The Return for Customers of the Return for Shareholders
Steve Mitnick is Editor-in-Chief of Public Utilities Fortnightly and author of the book “Lines Down: How We Pay, Use, Value Grid Electricity Amid the Storm.”
Take a look at this issue’s Mega Metrics feature. It has our 2016 Top Twenty Financial Performers.
Top Twenty? I know what you’re thinking. Isn’t this annual ranking of ours a top forty?
It’s not that the list has half the companies and therefore is half as valuable. Yes, the list is half the size. But it’s twice as valuable. Or thereabouts.
The Top Twenty ranking is now limited to investor-owned electric utilities and combination electric and gas utilities. It’s also limited to such companies, electrics and combos, with revenues last year of at least a billion.
We did this so as to not mix up large electrics and combos with companies that are miles apart in strategy, situation and size. There are many great investor-owned electrics that are relatively small. And there are many great gas utilities, large and small. And great non-utilities that own and operate electric and gas assets.

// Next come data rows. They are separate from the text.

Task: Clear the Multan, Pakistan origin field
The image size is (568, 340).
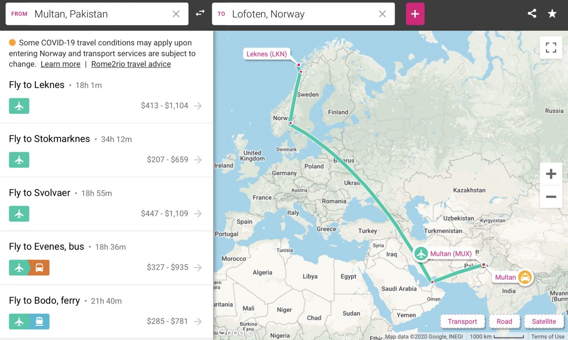Action: [x=176, y=14]
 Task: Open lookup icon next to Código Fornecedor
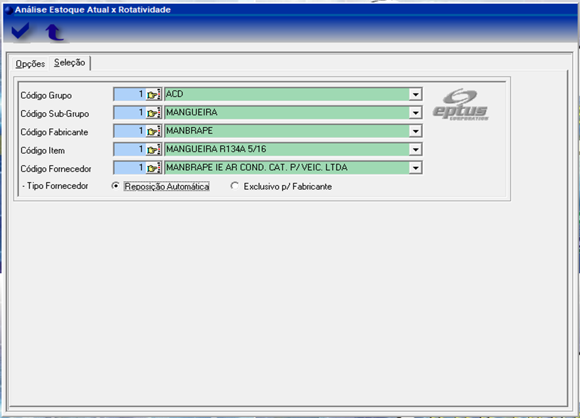tap(154, 168)
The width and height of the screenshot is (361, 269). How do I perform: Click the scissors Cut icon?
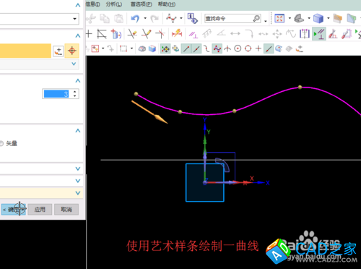(91, 18)
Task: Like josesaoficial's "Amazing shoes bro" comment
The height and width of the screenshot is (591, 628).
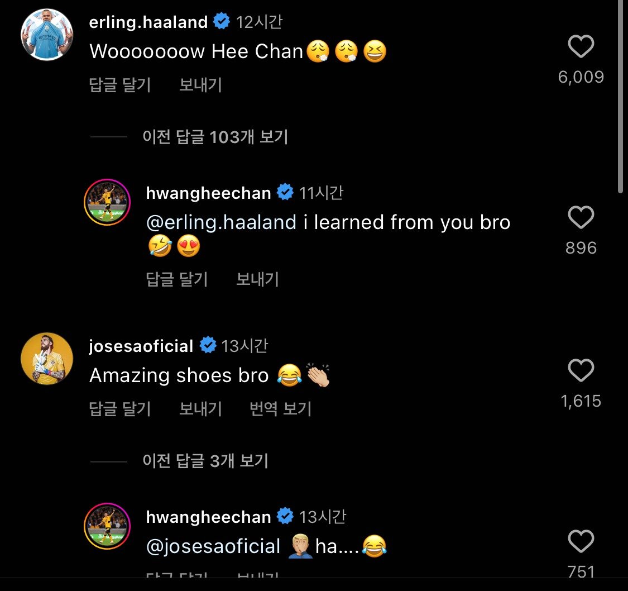Action: 581,370
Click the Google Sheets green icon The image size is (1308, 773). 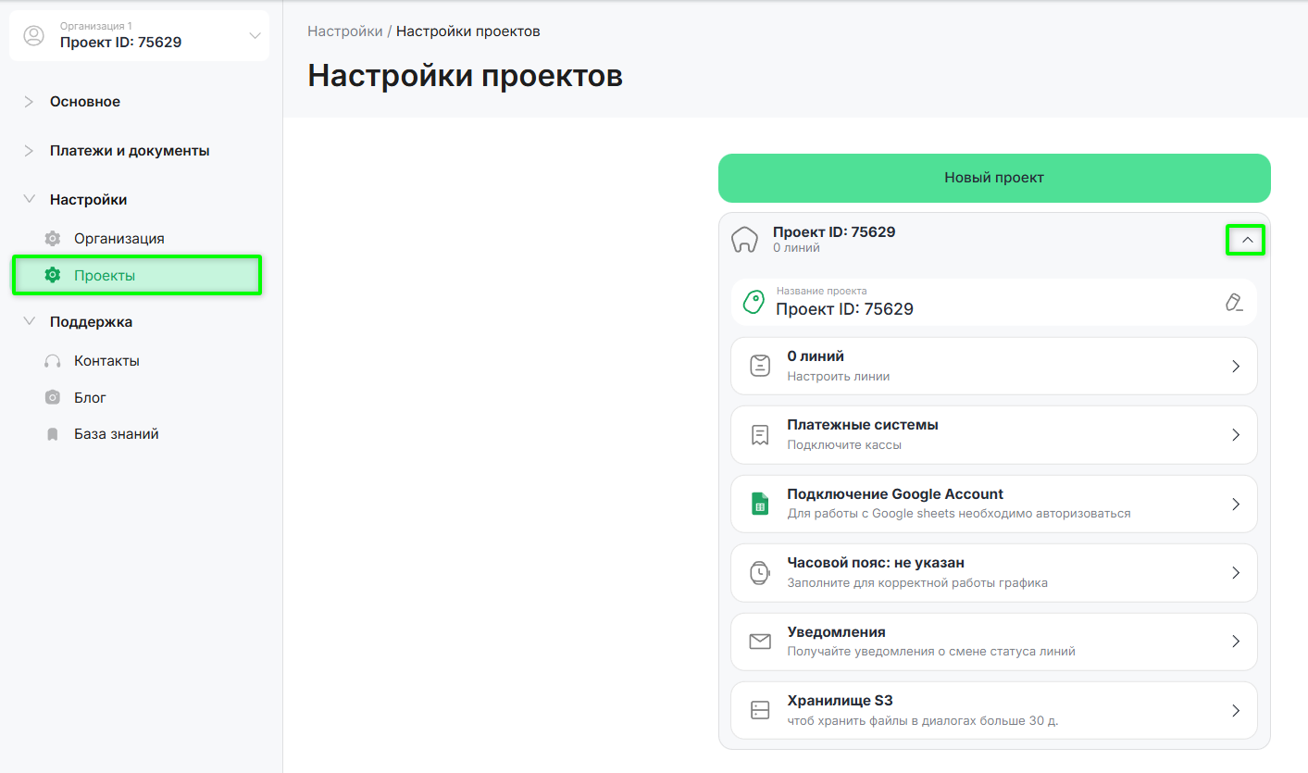tap(760, 505)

But as investments, they’re not all that comparable, if we put them in a single bucket with large electrics and combos. The bucket would be too varied for the purpose.
In the world of finance, investors have numerous choices as to where to place their bets. It’s unclear that investors consider as comparable, a large electric with a large or small gas, any more than with a large highly-regulated non-energy company.